> What is expected
Set down the following entries word for word, from the line with "How do I perform: Click" up to and including the line with "click(x=111, y=163)".

> Stored records
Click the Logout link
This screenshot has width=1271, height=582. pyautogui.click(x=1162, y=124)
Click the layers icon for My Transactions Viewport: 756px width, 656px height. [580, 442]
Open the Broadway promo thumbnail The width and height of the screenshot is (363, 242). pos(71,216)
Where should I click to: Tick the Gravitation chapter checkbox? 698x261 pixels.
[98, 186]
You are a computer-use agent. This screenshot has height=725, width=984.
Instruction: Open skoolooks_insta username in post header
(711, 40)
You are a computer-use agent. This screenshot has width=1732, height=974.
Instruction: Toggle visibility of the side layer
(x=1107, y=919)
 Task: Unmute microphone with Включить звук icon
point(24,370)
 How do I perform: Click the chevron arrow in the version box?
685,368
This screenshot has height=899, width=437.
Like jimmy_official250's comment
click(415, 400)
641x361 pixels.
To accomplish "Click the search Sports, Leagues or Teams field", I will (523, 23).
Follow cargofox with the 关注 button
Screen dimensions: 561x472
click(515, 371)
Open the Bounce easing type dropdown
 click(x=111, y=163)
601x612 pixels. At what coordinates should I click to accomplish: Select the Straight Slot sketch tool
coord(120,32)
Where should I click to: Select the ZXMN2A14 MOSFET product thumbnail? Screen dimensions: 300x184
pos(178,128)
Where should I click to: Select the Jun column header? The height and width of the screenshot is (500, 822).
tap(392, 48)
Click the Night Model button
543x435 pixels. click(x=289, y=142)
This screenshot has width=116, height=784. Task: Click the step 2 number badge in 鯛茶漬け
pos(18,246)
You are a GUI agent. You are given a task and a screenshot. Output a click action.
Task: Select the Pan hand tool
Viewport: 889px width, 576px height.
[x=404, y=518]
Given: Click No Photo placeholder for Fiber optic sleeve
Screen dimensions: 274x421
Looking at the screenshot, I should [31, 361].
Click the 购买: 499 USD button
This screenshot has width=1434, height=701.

> Response
 How do I perform: Click the chevron arrow in the version box?
685,368
This screenshot has height=899, width=437.
Like jimmy_official250's comment
click(415, 400)
641x361 pixels.
To accomplish "Click the search Sports, Leagues or Teams field", I will (523, 23).
Follow cargofox with the 关注 button
Screen dimensions: 561x472
click(515, 371)
Open the Bounce easing type dropdown
 click(x=111, y=163)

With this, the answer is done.